**Text segment:**
########
Breaking Apart
the Unified Inbox
A legacy design had survived long past its technical constraints. I proposed and drove the structural separation of Meta's wearable messaging experience into distinct, purposeful apps, and sold it across engineering and leadership.
A unified inbox built for constraints that no longer existed
When I joined the team, the wearables messaging experience lived in a single unified inbox: one view that collapsed WhatsApp, Messenger, and other native messaging apps into a common thread list with no differentiation.
The original rationale was technical: early devices made separate navigation difficult, so a unified view was the pragmatic solution. But by the time I arrived, those constraints had long been resolved. What remained was a design that had outlived its reason for existing, kept alive by institutional familiarity and justifications that had built up around it over time.
People think of each messaging app as a distinct entity, with its own purpose and social norms
People today regularly use 5+ messaging apps. Each one carries a distinct social context: WhatsApp for family and close friends, Messenger for a different social graph, each with its own norms around what gets sent, to whom, and when.
Collapsing those into a single inbox simplified navigation on the surface, but it created a higher cognitive burden. Users weren't just navigating messages; they were constantly re-orienting to which context they were in.
"Navigation may be easier but cognitive load is higher. People actually think of each app as a separate entity with separate and different use cases."
Without a proper notification center, the unified inbox had also been serving as a workaround for awareness: a place to surface incoming messages from multiple platforms. But awareness and unified messaging are different needs. The design had conflated them.
What participants actually told us
Working closely with our researcher, we conducted user studies alongside a literature review of existing findings. The data consistently validated the hypothesis: separation wasn't just acceptable; it was expected.
Separate by social purpose
Participants use each platform for different purposes. Consolidation was wanted for awareness, not unified messaging across apps.
Mixed threads create confusion
Combining conversations from different platforms into one thread created a disjointed narrative, making it harder, not easier, to follow a conversation.
Tabs implied separation
When shown concepts with platform tabs, all participants perceived the accounts as separate, even when they shared a consolidated Meta view.
Mixed threads raised privacy concerns
When threads from different platforms were combined, participants worried that content from one social account was being shared with another. Separation reassured them that each platform stayed in its own context.
########
**Stored items:**
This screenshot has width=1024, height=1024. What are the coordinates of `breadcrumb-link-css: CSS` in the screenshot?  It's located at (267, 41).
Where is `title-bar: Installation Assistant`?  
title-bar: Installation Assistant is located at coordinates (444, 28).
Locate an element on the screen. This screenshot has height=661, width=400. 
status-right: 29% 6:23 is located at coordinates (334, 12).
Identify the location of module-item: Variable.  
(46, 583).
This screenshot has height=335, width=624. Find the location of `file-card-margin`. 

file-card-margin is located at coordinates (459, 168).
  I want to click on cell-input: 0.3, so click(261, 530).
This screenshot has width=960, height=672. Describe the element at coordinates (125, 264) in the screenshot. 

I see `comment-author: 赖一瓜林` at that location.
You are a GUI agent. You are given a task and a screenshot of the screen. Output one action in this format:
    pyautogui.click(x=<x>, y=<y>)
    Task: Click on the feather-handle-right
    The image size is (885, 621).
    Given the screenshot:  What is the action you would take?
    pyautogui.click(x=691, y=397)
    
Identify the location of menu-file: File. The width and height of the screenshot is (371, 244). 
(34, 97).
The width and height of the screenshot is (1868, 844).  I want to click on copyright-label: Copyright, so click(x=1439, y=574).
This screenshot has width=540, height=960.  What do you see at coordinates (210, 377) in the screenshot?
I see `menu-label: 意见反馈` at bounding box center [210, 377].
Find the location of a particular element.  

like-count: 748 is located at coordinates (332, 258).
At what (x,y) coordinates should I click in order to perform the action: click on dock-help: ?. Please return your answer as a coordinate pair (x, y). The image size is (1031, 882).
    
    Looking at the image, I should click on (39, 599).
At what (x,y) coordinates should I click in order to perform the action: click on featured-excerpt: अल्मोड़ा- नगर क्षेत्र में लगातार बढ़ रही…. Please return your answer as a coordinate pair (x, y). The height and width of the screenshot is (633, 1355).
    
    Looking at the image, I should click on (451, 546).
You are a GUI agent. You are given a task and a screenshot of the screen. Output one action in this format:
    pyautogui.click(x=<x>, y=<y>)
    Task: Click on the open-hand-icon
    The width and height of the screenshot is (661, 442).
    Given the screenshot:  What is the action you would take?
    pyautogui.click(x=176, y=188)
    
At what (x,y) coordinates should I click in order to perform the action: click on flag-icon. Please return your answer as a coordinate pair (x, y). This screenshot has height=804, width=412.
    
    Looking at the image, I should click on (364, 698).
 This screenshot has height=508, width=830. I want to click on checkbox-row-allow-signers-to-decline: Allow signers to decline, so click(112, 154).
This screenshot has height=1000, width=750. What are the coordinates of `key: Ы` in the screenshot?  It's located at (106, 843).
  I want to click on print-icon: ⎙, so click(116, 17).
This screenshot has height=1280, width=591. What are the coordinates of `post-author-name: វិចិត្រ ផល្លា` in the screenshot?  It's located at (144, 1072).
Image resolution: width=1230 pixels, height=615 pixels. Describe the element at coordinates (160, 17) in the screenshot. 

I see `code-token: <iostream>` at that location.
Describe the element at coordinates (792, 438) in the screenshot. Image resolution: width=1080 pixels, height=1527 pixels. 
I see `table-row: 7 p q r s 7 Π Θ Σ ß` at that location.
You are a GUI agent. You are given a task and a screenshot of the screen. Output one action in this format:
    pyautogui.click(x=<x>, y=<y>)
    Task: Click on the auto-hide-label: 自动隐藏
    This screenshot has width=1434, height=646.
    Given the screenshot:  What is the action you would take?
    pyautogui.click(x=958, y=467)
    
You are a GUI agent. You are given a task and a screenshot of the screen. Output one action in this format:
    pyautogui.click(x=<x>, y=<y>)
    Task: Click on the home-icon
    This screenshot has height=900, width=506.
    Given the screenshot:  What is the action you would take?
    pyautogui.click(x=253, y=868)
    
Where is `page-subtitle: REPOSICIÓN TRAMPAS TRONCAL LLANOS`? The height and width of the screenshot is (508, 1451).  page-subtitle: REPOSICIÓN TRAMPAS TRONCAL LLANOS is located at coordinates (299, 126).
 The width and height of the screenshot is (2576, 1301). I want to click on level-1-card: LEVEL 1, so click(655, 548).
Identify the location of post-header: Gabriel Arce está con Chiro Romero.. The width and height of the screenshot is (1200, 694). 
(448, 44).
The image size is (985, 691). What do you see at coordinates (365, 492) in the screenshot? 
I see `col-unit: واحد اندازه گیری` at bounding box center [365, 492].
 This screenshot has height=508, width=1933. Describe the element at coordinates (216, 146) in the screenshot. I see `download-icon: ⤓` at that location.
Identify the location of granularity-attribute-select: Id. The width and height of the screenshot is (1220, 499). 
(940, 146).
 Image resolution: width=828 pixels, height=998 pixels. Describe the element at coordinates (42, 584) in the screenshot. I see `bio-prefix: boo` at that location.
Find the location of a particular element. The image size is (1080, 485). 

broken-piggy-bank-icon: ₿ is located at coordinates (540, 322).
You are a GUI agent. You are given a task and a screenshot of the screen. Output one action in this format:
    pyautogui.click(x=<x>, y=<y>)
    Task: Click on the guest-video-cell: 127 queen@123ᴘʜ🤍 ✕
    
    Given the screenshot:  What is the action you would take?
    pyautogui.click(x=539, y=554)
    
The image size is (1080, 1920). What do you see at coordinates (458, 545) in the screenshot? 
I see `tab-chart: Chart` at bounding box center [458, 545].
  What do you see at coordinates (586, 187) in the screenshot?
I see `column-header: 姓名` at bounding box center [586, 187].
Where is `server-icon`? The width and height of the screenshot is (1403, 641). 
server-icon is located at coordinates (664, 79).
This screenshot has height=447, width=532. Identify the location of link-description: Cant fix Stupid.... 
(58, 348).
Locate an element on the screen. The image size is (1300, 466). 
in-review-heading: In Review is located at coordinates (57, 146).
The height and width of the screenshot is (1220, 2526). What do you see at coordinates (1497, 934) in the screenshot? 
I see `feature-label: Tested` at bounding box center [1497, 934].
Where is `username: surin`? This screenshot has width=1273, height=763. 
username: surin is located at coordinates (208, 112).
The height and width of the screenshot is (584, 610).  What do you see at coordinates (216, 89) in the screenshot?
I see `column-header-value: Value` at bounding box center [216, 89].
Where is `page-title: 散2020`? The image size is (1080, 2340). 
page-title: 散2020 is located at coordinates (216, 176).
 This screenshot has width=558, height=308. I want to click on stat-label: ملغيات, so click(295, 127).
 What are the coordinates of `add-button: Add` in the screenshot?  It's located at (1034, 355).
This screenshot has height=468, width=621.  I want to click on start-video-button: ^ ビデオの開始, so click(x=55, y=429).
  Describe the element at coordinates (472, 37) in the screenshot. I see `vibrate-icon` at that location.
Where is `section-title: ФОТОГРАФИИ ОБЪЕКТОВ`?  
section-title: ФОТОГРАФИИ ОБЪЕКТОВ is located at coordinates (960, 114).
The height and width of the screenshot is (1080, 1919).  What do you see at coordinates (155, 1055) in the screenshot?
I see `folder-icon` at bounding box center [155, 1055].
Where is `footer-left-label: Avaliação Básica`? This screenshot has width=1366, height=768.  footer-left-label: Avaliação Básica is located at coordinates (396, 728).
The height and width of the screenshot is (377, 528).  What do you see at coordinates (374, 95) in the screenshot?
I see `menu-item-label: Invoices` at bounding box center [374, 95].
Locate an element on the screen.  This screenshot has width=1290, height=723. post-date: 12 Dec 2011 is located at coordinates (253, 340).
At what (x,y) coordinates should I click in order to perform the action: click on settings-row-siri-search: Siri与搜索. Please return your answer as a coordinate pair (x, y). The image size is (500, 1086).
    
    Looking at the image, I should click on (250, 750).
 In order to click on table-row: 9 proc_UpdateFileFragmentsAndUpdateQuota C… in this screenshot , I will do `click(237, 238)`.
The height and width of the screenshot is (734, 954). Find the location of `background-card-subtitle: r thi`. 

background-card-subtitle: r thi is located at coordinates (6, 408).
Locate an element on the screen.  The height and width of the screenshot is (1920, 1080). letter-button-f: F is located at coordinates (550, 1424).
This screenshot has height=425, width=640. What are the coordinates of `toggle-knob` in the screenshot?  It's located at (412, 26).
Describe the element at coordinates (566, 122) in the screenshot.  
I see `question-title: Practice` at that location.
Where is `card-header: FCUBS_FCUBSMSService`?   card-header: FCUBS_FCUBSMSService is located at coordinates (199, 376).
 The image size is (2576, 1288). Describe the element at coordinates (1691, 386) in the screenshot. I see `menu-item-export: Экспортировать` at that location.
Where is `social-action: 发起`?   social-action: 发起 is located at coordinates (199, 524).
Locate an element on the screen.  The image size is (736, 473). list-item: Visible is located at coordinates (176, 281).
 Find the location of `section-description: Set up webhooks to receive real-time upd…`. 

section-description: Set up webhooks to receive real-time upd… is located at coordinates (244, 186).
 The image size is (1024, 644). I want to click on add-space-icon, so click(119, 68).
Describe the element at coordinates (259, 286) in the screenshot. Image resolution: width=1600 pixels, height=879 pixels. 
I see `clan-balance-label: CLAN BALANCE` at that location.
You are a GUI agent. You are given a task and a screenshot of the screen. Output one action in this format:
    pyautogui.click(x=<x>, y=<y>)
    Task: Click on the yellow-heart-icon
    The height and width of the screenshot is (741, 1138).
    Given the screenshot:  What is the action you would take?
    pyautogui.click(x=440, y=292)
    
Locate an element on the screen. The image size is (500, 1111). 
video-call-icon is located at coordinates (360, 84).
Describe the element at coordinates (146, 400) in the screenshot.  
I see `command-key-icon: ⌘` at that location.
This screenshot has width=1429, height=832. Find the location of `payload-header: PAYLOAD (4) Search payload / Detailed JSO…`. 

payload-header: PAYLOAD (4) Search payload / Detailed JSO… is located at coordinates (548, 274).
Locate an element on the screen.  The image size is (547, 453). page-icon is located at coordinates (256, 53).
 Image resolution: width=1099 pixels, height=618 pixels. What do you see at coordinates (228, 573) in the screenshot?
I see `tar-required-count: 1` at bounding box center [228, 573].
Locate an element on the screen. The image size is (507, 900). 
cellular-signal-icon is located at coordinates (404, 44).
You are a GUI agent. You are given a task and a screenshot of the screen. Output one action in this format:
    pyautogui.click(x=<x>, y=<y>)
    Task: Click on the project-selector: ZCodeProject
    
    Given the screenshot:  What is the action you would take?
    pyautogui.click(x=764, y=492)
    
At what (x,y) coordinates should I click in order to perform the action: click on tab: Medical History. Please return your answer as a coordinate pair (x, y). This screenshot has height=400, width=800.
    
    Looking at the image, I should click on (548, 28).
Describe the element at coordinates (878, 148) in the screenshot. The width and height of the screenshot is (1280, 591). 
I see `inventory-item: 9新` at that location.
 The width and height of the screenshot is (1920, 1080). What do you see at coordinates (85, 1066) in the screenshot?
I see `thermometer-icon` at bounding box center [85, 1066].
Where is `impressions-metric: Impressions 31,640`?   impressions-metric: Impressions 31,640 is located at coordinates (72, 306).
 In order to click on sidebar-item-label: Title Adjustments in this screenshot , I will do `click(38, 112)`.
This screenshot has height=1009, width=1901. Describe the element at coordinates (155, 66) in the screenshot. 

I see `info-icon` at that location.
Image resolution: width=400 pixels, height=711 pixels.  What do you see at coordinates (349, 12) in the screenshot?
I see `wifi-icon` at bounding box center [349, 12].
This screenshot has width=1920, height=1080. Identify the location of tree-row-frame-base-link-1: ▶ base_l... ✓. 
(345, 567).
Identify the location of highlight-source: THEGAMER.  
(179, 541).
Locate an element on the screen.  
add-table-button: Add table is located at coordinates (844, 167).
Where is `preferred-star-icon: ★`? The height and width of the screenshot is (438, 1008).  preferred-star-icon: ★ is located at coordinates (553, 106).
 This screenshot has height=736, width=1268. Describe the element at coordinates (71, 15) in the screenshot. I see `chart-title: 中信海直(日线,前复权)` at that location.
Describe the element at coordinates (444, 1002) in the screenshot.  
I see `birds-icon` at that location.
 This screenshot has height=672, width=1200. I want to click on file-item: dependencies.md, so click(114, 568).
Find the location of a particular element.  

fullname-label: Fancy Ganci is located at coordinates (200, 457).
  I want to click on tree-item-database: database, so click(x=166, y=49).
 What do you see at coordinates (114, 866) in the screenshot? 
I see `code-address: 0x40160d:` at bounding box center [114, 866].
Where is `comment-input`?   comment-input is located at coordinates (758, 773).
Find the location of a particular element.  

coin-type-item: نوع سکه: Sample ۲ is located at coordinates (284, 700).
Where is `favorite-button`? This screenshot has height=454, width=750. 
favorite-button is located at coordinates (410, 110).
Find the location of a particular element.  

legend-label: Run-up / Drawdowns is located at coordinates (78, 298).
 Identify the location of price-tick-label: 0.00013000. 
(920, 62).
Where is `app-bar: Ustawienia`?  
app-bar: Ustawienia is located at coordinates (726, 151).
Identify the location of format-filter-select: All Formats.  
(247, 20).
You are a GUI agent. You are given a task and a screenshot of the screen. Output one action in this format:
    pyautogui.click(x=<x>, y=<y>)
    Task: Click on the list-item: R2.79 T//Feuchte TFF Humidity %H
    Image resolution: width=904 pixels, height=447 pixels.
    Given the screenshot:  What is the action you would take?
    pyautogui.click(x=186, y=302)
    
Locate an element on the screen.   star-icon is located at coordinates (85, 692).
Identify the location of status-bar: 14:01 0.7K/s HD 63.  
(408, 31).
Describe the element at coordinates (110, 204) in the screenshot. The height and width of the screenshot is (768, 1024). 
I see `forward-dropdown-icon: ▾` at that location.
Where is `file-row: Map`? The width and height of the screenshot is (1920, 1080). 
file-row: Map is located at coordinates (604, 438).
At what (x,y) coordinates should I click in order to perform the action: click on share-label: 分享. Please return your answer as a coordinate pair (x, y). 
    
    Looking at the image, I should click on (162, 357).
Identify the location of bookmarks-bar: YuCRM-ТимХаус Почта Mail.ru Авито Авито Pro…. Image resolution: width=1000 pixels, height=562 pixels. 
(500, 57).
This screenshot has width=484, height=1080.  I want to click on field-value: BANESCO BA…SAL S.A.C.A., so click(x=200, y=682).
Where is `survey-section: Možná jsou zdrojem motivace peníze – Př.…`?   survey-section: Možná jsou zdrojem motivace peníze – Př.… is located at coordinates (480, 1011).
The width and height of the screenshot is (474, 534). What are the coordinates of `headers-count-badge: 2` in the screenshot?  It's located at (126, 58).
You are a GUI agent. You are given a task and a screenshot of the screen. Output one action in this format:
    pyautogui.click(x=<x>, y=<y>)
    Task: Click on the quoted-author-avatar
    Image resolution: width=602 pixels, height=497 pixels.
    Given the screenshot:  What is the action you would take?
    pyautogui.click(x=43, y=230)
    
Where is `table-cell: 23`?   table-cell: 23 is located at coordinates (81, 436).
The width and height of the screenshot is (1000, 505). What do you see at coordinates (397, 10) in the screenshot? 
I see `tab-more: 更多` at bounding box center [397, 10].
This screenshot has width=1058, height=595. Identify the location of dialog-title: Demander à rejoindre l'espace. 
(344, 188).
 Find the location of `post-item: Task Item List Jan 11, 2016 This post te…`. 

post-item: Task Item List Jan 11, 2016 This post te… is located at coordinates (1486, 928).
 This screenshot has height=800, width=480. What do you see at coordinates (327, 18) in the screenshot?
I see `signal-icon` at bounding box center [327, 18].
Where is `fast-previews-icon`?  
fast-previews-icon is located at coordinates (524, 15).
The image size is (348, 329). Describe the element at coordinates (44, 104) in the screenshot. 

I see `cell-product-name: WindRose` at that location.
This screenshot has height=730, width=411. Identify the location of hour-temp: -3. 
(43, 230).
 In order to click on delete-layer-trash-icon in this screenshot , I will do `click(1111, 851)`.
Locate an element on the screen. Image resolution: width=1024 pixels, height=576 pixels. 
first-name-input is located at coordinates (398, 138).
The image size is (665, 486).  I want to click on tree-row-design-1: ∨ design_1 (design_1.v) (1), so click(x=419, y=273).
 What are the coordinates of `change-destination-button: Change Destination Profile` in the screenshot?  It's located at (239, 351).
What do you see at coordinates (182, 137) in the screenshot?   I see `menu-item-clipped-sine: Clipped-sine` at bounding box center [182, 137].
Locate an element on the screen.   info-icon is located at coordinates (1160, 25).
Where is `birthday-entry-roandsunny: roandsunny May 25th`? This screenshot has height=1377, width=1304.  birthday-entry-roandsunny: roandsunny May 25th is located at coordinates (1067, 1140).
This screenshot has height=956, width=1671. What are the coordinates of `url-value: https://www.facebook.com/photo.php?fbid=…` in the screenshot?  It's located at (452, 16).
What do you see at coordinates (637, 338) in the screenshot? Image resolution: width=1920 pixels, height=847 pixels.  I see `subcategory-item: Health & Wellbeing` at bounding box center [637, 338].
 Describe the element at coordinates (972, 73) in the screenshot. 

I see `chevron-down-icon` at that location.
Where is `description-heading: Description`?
########
**Questions to answer:**
**a.** According to the unified inbox case study, why was the single unified view first created?
**b.** Repeat the part of the unified inbox case study starting with "Without a proper" and going on through "follow a conversation.".

**Results of the exercise:**
**a.** Early devices made separate navigation difficult, so a unified view was the practical solution.

**b.**
Without a proper notification center, the unified inbox had also been serving as a workaround for awareness: a place to surface incoming messages from multiple platforms. But awareness and unified messaging are different needs. The design had conflated them.
What participants actually told us
Working closely with our researcher, we conducted user studies alongside a literature review of existing findings. The data consistently validated the hypothesis: separation wasn't just acceptable; it was expected.
Separate by social purpose
Participants use each platform for different purposes. Consolidation was wanted for awareness, not unified messaging across apps.
Mixed threads create confusion
Combining conversations from different platforms into one thread created a disjointed narrative, making it harder, not easier, to follow a conversation.